Total spending on digital games software and apps exceeded packaged games last year for the first time, achieving US$22.8bn in sales worldwide.
2013 is shaping up to be a landmark year for gaming with the launch of Sony’s PlayStation 4 and Microsoft’s Xbox One as well as the rise of non-console platforms via smartphones and tablet devices.
“However, this market is highly fragmented and its structure varies significantly by region – almost 40pc is attributable to online PC gaming outside of the USA and Europe, with the majority in China and South Korea,” said David Sidebottom, senior market analyst at Futuresource.
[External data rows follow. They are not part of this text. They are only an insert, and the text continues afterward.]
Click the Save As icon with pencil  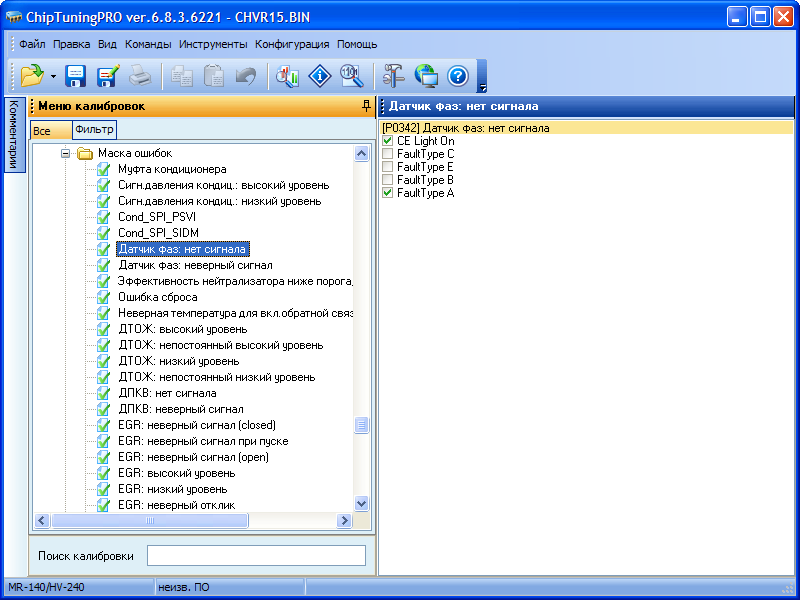tap(108, 75)
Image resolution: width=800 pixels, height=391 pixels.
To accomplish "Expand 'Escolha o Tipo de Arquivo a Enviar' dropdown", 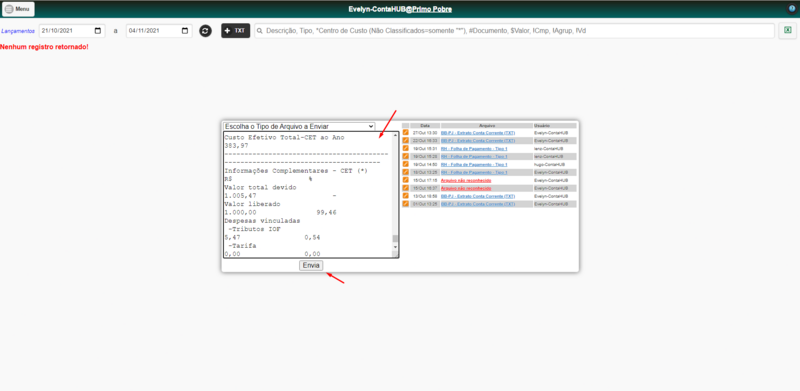I will (x=299, y=126).
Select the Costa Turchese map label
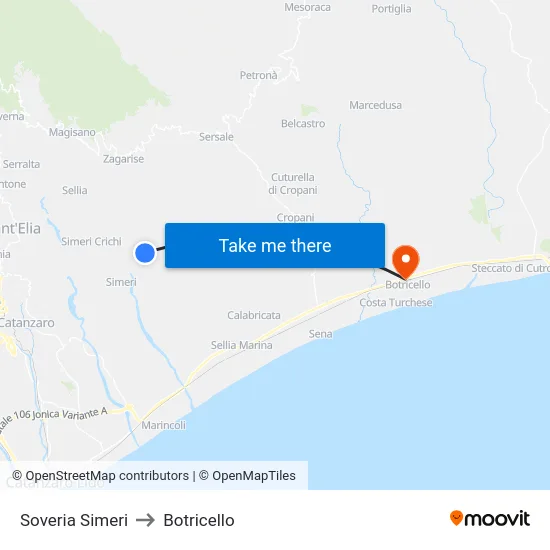This screenshot has height=550, width=550. (396, 302)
“Part of this drive for digital gaming – the global consumer spend on mobile games (on mobile phones/ smartphones and tablets) – reached almost US$6.5 billion in 2012 and is anticipated to almost double by 2017.”
Console business will embrace apps
Sidebottom said that traditional gaming platforms are set to further embrace digitally distributed content, with Xbox One and PlayStation 4 providing a renewed emphasis on online gaming.
“The hotly-anticipated launches will see the total market return to strength, with the overall global physical and digital games software sector on track for nearly 9pc growth, reaching approximately US$50bn in 2014. The total market will continue to steadily grow to reach unprecedented heights through to 2016.”
He said that gaming on mobile devices has emerged as a key area of opportunity, attracting new players and allowing gaming to be enjoyed at more convenient times while consumers are on the move.
“In addition, for many consumers in emerging markets, smartphones will be their first gaming device.”
Futuresource predicts that consumer spend from mobile gaming will reach US$8bn in 2013, a 23pc growth on 2012 and is expected to rise to US$12.8bn by 2017, almost double the 2012 level, with the sector continuing to be driven by the uptake of smartphones and tablets.
“To maximise revenues, the digital gaming sector is seeing a great deal of experimentation with new business models, made possible by digitally distributed content and ‘always connected’ platforms and devices.”